▶ **Task to complete**
Copy the data below verbatim, starting at its beginning and ending with the line that contains "tap(314, 465)", and leave the pictures out.

▶ **Supplied records**
****************
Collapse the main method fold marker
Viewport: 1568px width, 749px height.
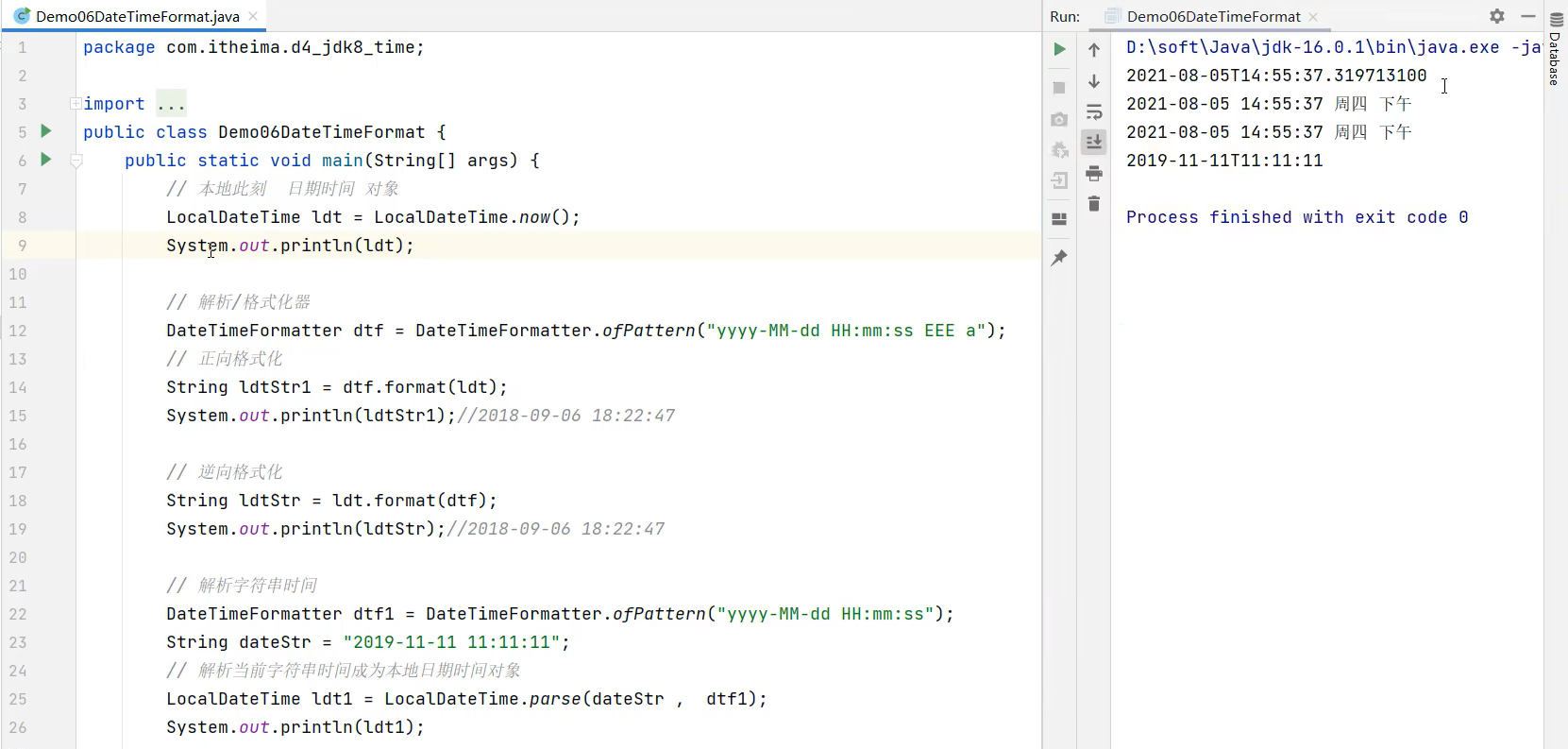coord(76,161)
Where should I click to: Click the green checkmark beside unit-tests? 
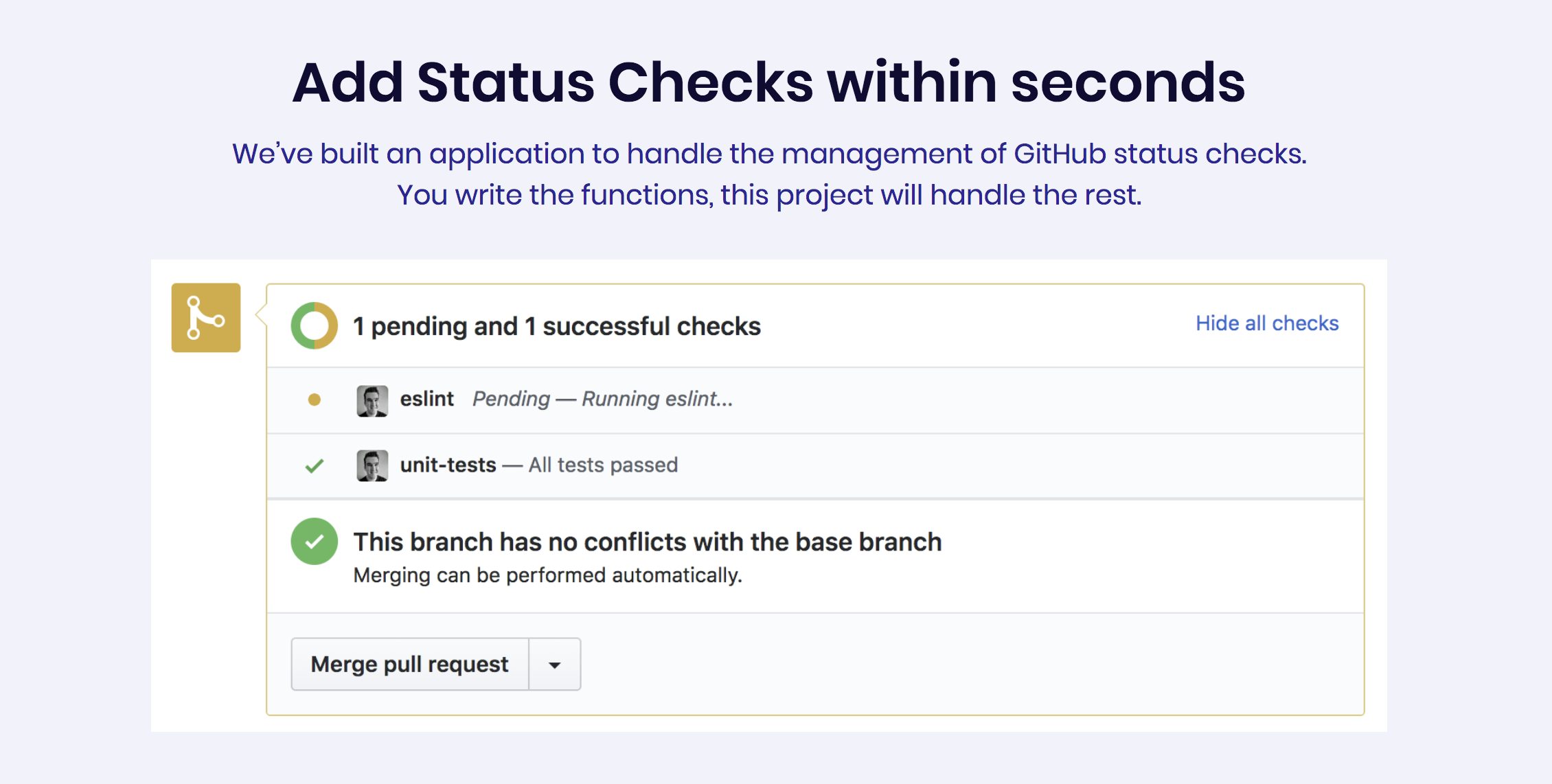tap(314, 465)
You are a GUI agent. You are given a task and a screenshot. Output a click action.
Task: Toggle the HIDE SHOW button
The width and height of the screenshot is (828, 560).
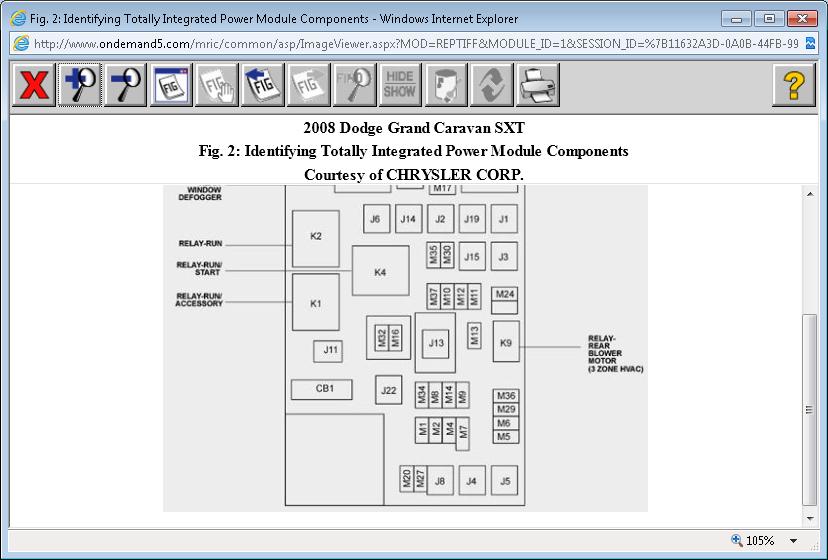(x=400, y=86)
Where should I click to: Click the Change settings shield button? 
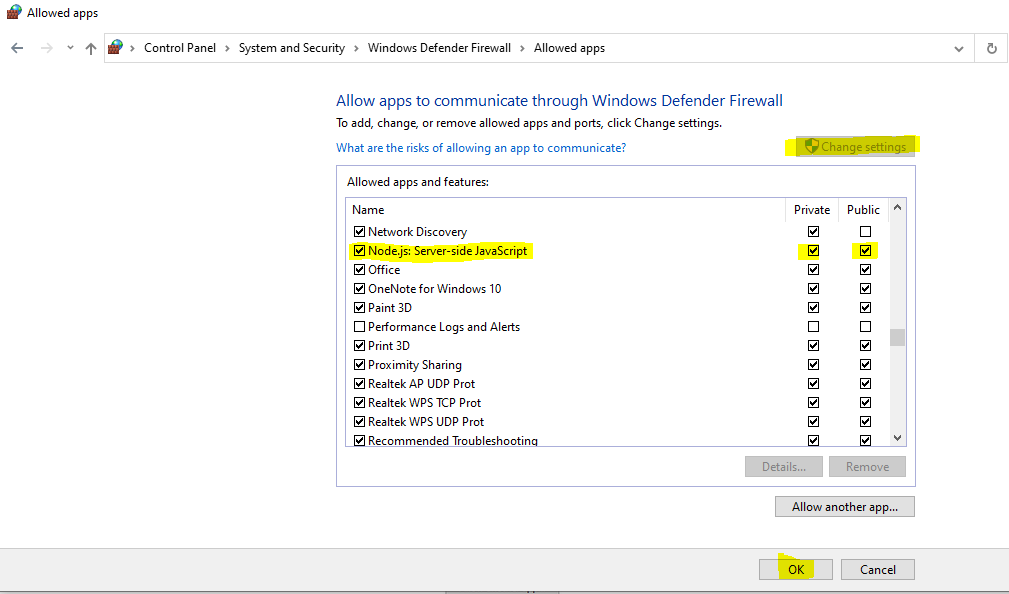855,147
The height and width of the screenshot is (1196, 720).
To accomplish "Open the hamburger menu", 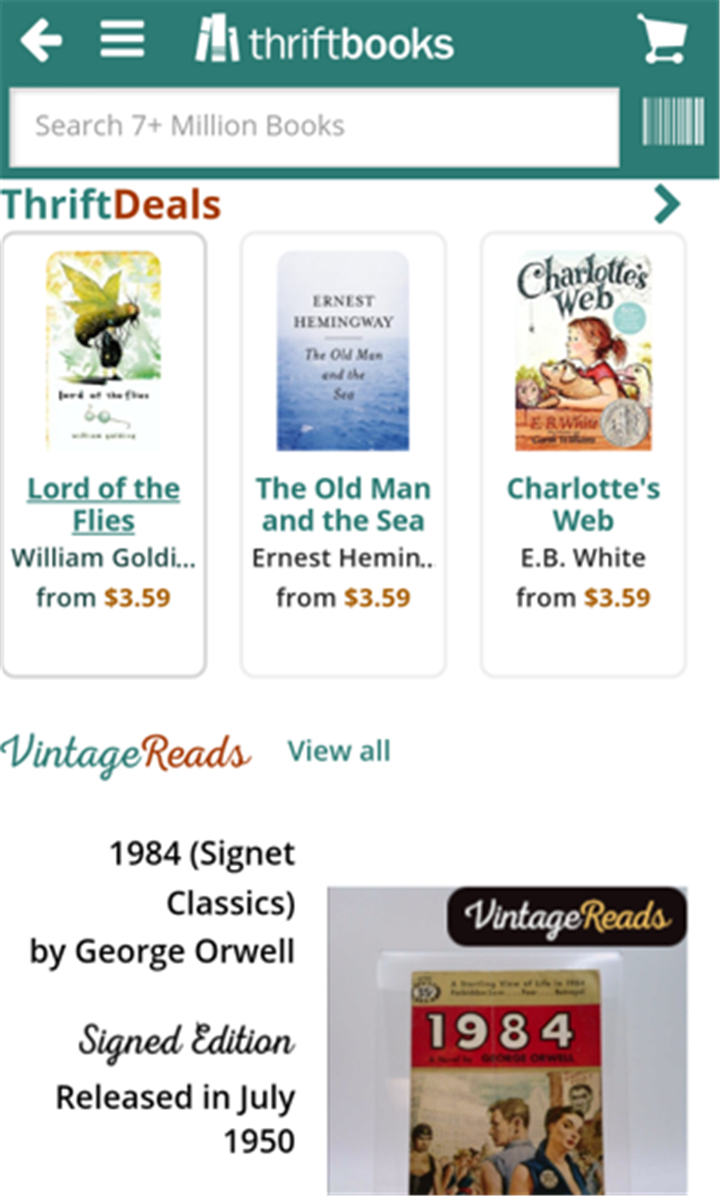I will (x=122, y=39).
****************
▶ **Result below**
Collapse the main method fold marker
Viewport: 1568px width, 749px height.
coord(76,161)
Where should I click to: Click the green checkmark beside unit-tests? 
tap(314, 465)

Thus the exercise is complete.